Texte fourni ->
################
Les résultats des législatives au Liban sont une bonne nouvelle pour l’Arabie saoudite. La perte de la majorité au parlement par le Hezbollah chiite et ses alliés pourrait ainsi jouer à l’avantage de Riyad dans sa lutte d’influence régionale avec l’Iran et lui donner de nouvelles possibilités de réaffirmer sa présence au pays du Cèdre.
La tenue des élections, le 15 mai, intervenait quelques semaines après le retour de l’ambassadeur saoudien à Beyrouth, le 8 avril. Il avait été rappelé en octobre dernier à la suite de la crise politique provoquée par les critiques du ministre libanais de l’Information, George Kordahi – qui a démissionné depuis — contre la guerre menée par l’Arabie saoudite au Yémen. Bien que Kordahi ait fait ces commentaires avant d’être nommé ministre, Riyad et d’autres pays du Golfe ont retiré leurs ambassadeurs de Beyrouth après qu’un enregistrement des critiques avait refait surface.
Le retour de l’ambassadeur est le signe d’un regain d’intérêt saoudien pour le Liban. Il a coïncidé avec l’organisation des législatives que le Royaume estimait être l’occasion pour une redistribution des cartes politiques en sa faveur. Ce réengagement est un indicateur d’une nouvelle approche vis-à-vis du Liban. Au lieu de frapper ce dernier d’ostracisme, l’Arabie saoudite tente désormais de se créer une marge de manoeuvre au sein de la classe politique libanaise pour limiter l’influence que l’Iran exerce à travers le Hezbollah. Le moment choisi par l’Arabie saoudite pour le rétablissement de ses relations diplomatiques avec Beyrouth indique qu’elle cherche à s’assurer que les résultats des élections sont à son avantage. Pour ce faire, le Royaume s’efforce de s’engager avec les acteurs politiques libanais en vue d’obtenir le soutien des formations et élus anti-Hezbollah, plutôt que de renouer le dialogue avec l’Etat.
################
Consigne ->
Selon le texte sur les législatives au Liban, pour quelle raison l'Arabie saoudite avait-elle rappelé son ambassadeur à Beyrouth en octobre ? Répondez en une à trois phrases.

Données fournies ->
################
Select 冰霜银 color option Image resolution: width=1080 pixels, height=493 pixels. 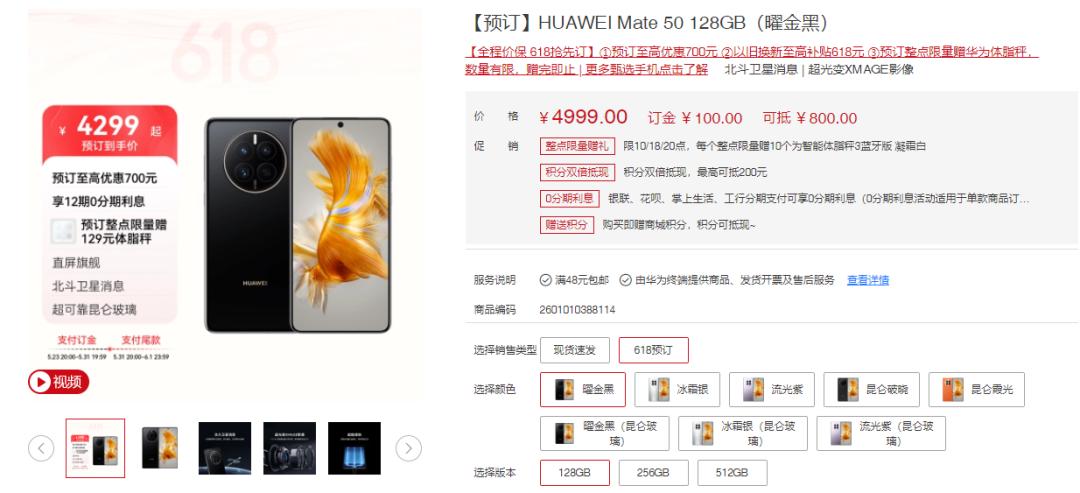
################
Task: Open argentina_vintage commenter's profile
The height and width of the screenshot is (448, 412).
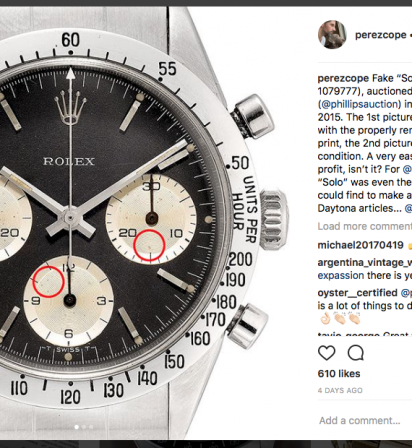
################
Réponse ->
L'Arabie saoudite avait rappelé son ambassadeur à la suite de la crise politique provoquée par les critiques de George Kordahi, ministre libanais de l'Information, contre la guerre qu'elle mène au Yémen. Bien que ces propos aient été tenus avant sa nomination, Riyad et d'autres pays du Golfe ont retiré leurs ambassadeurs après qu'un enregistrement de ces critiques eut refait surface.